AIM OF THE EXERCISE:
For the entries below, state how many lines include the string "agent", and write nothing besides that number.
^^^^
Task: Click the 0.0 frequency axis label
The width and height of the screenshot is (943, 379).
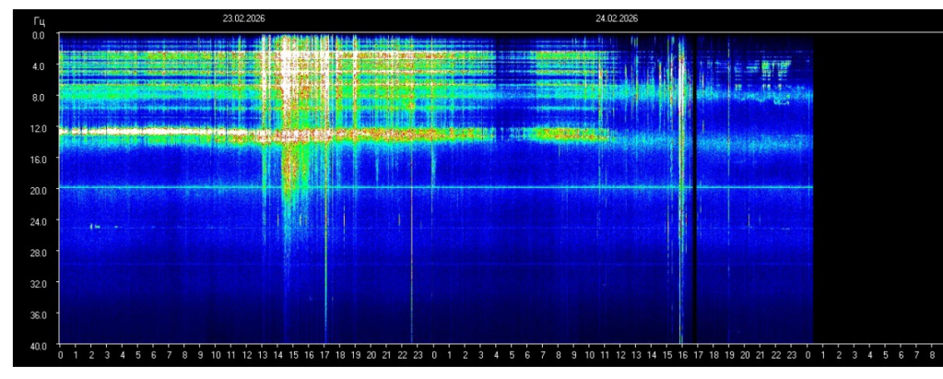Action: (39, 35)
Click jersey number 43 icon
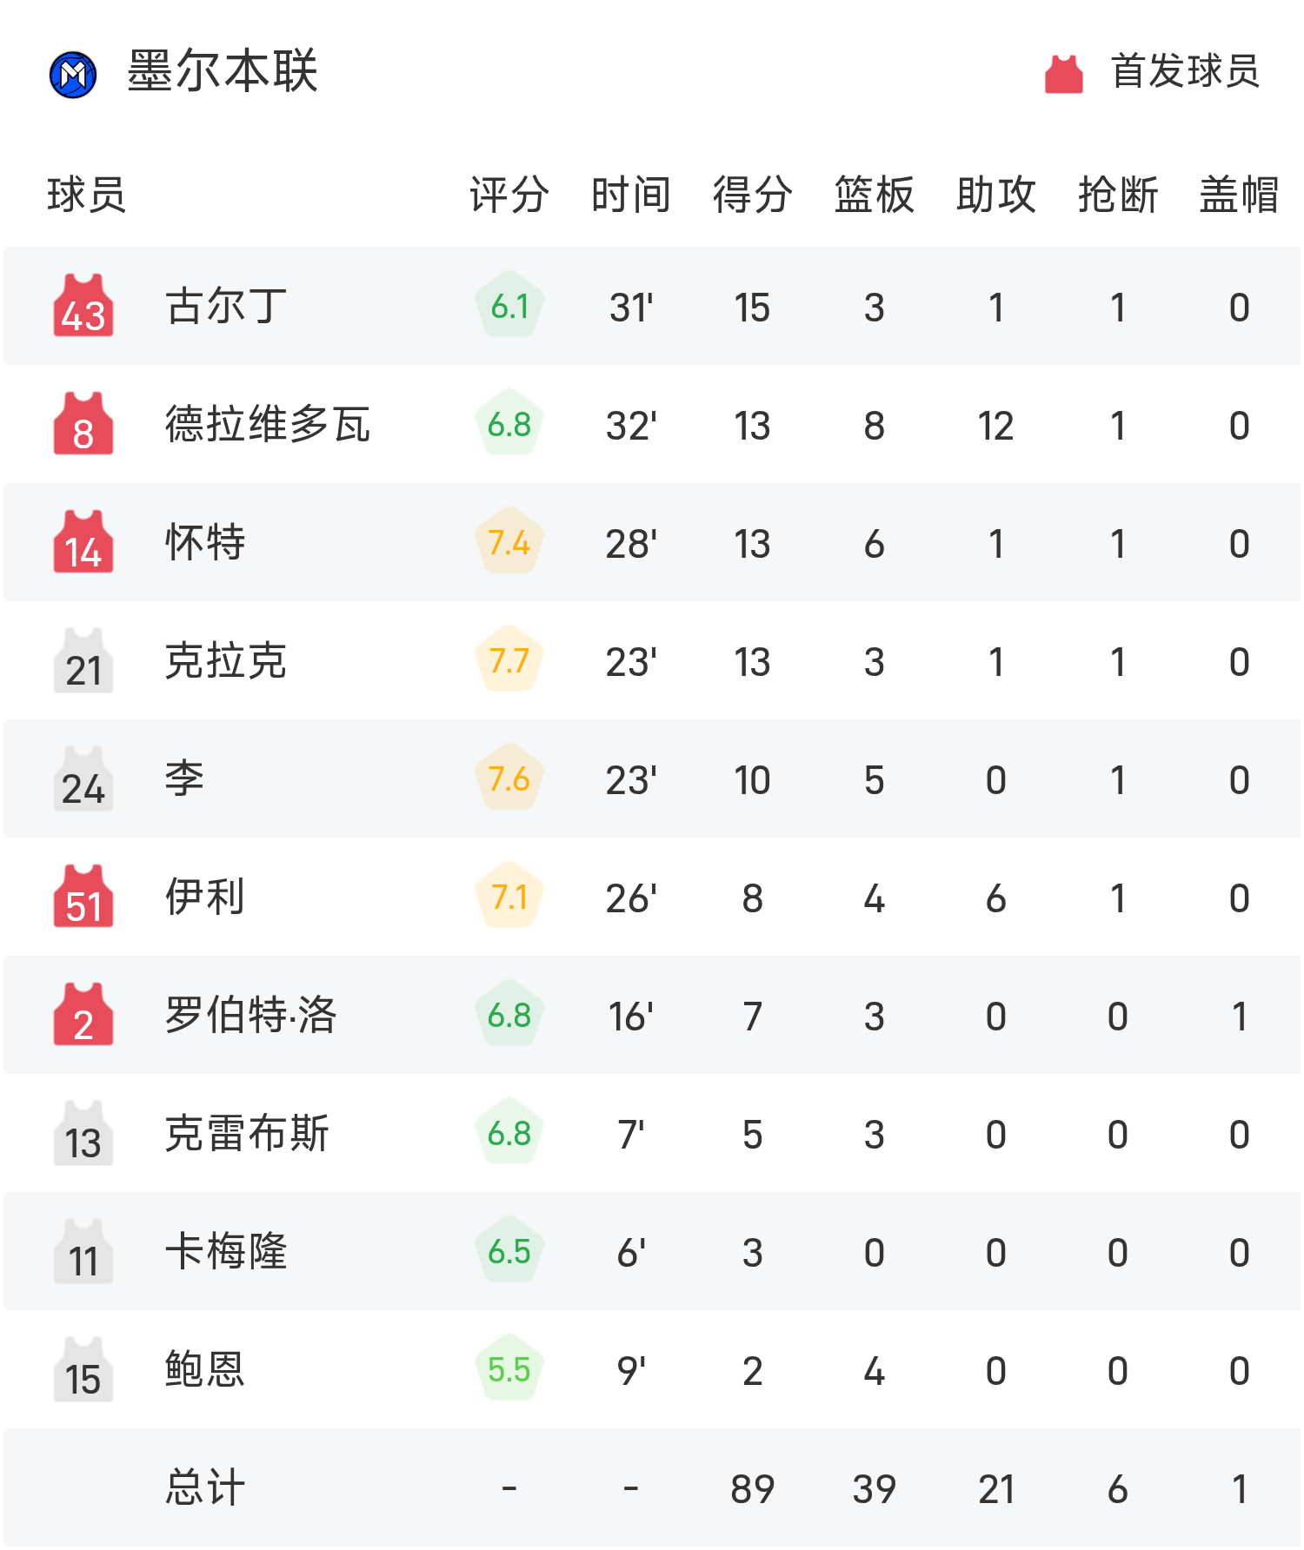The height and width of the screenshot is (1550, 1304). [x=83, y=307]
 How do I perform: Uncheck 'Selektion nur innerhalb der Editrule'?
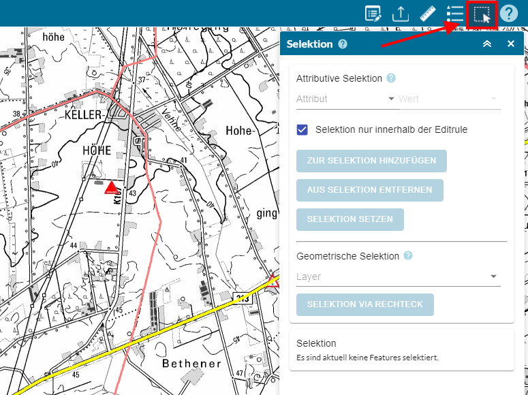click(302, 129)
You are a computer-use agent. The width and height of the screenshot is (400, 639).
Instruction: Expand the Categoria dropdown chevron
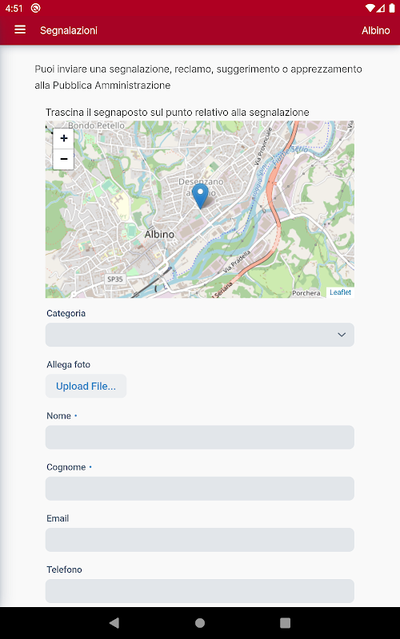click(342, 335)
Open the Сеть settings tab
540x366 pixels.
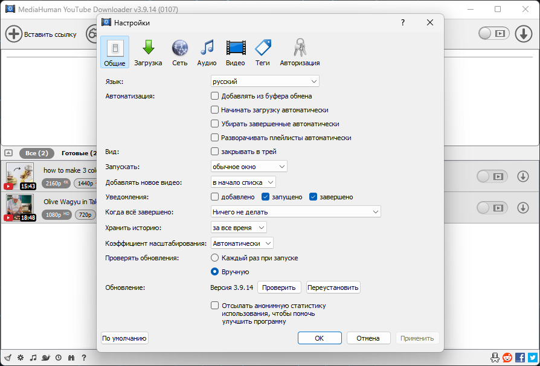[x=180, y=53]
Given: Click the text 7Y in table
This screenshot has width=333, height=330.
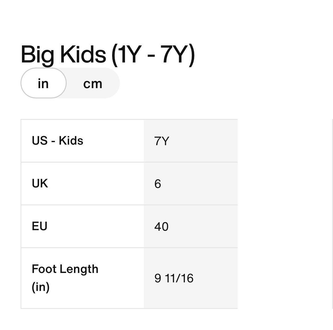Looking at the screenshot, I should [x=162, y=141].
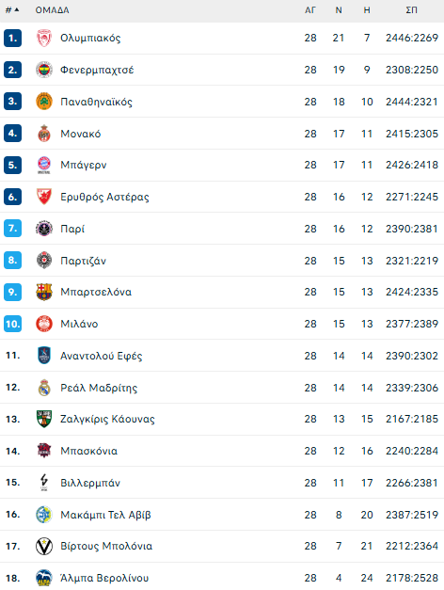The width and height of the screenshot is (444, 590).
Task: Click the ΣΠ points column header
Action: [x=411, y=10]
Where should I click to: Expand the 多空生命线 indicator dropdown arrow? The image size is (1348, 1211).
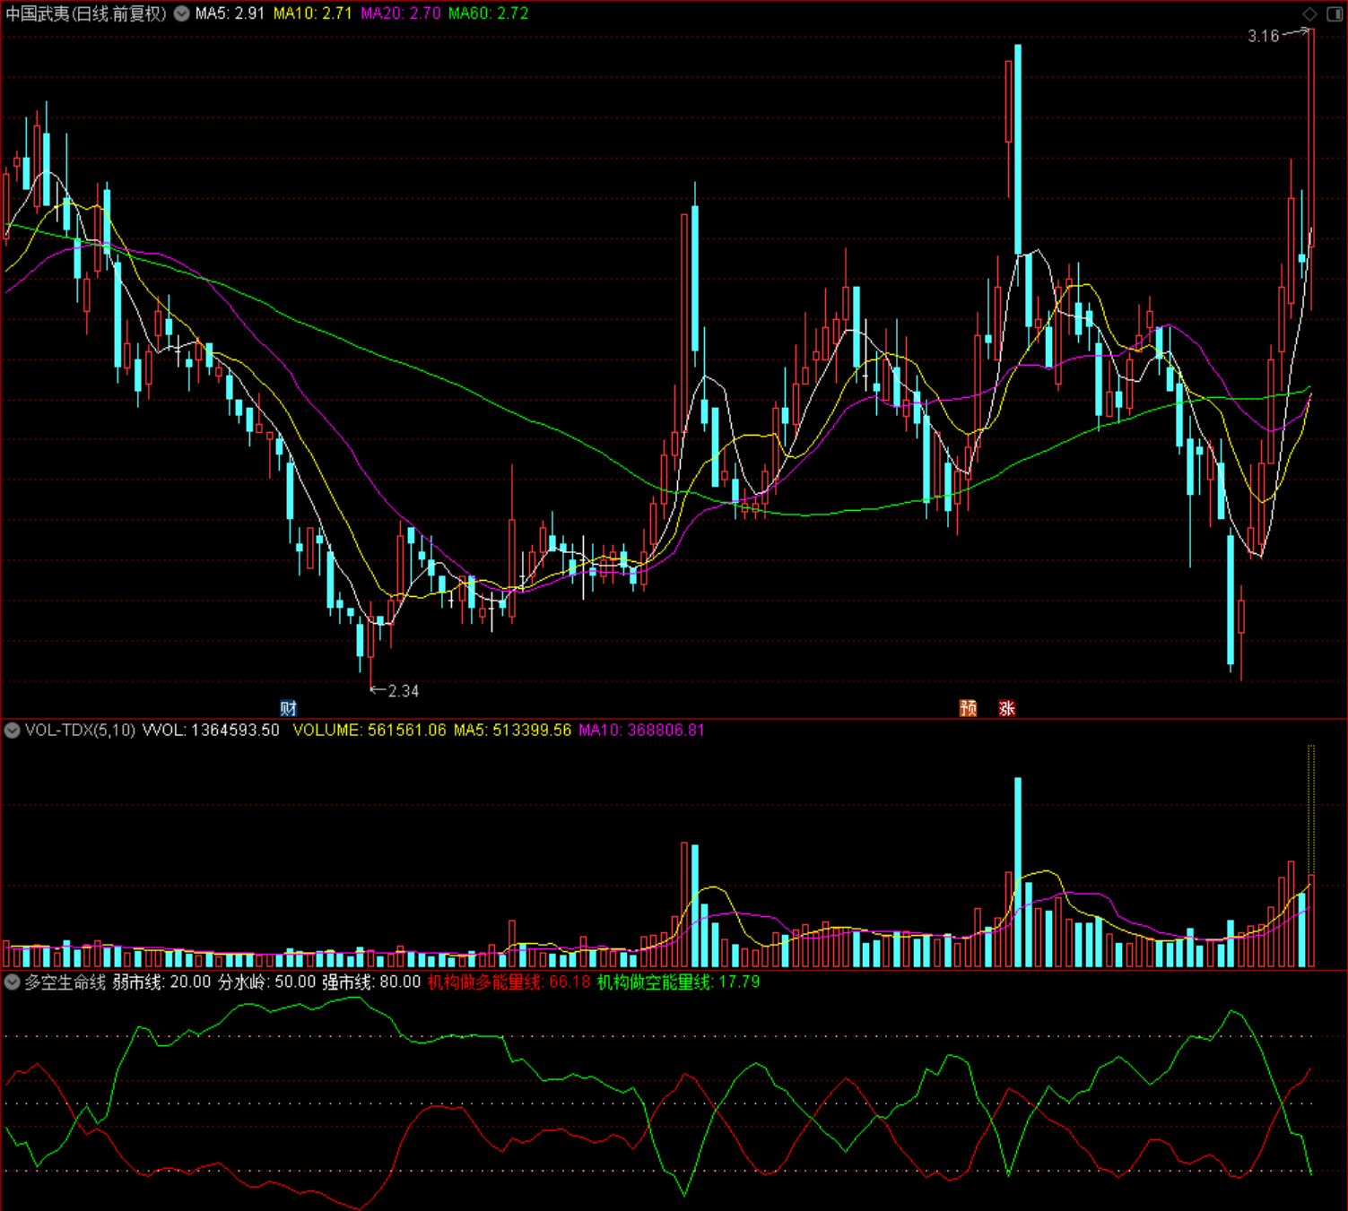[x=13, y=982]
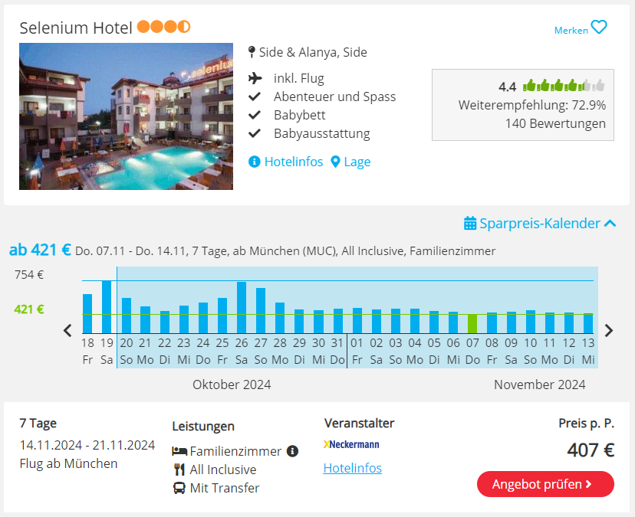Click the thumbs-up rating icons

coord(564,85)
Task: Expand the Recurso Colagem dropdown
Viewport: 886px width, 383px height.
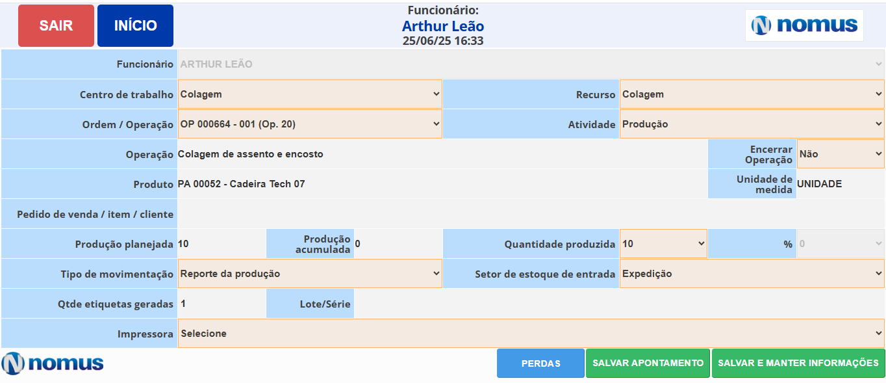Action: coord(752,94)
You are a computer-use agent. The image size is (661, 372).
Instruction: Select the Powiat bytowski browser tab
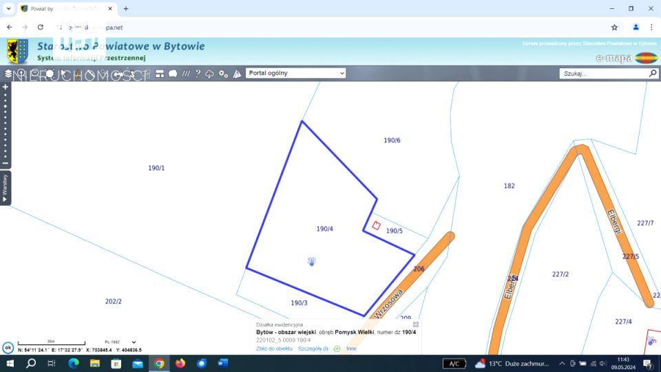65,9

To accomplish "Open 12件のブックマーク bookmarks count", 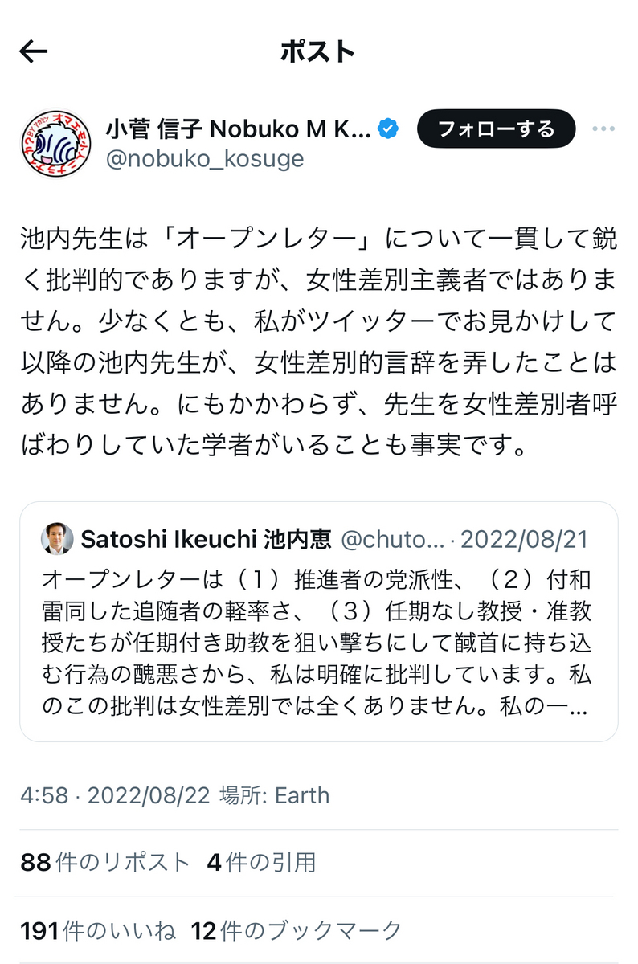I will tap(297, 931).
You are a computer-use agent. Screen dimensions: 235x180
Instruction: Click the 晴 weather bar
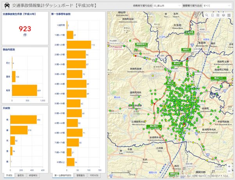[24, 119]
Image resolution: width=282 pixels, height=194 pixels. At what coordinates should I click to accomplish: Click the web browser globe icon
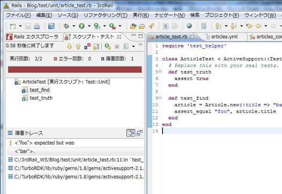pyautogui.click(x=189, y=26)
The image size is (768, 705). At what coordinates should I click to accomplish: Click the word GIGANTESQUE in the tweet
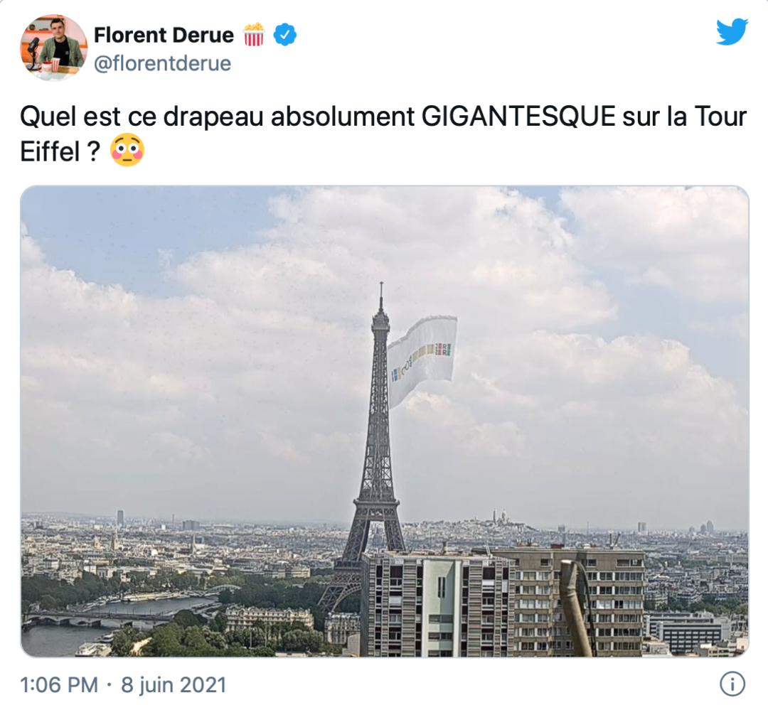518,117
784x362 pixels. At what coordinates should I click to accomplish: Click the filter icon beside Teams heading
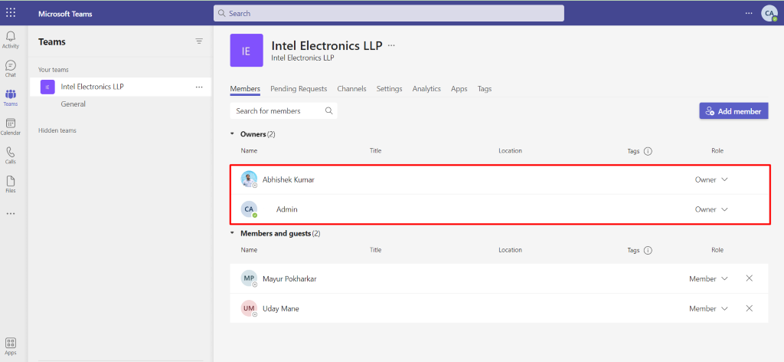pos(200,41)
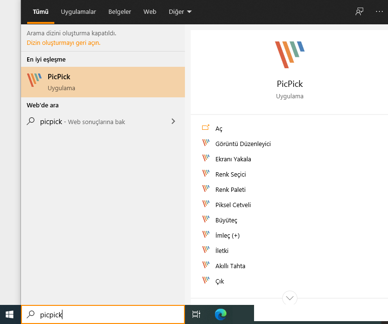
Task: Expand the Diğer filter dropdown
Action: tap(180, 11)
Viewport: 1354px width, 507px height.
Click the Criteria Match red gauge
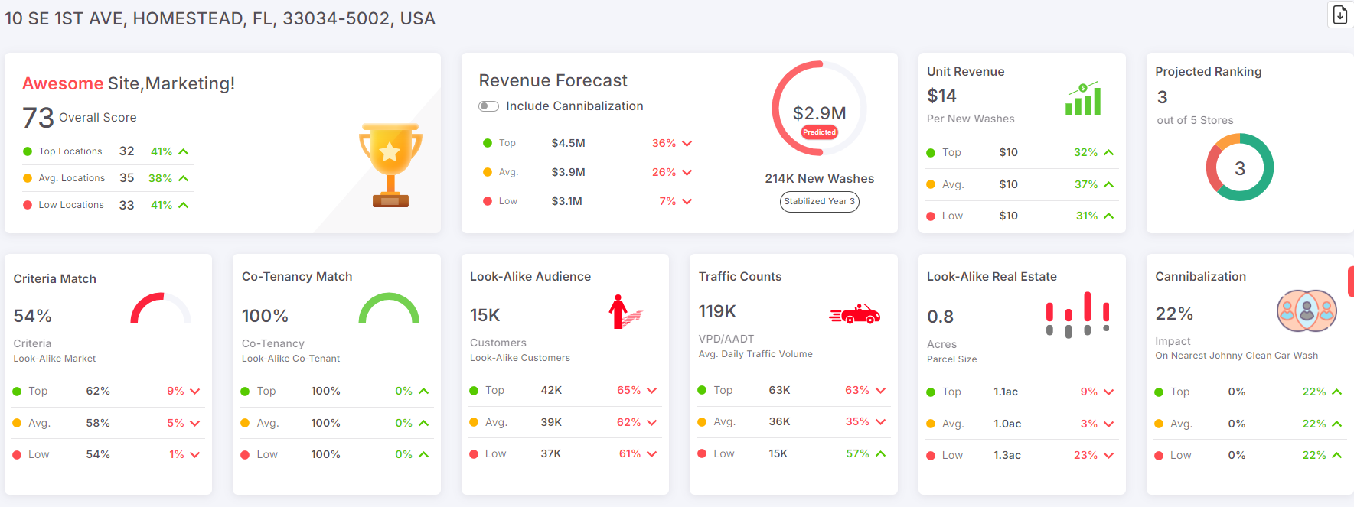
^^^^
ANSWER SPACE:
3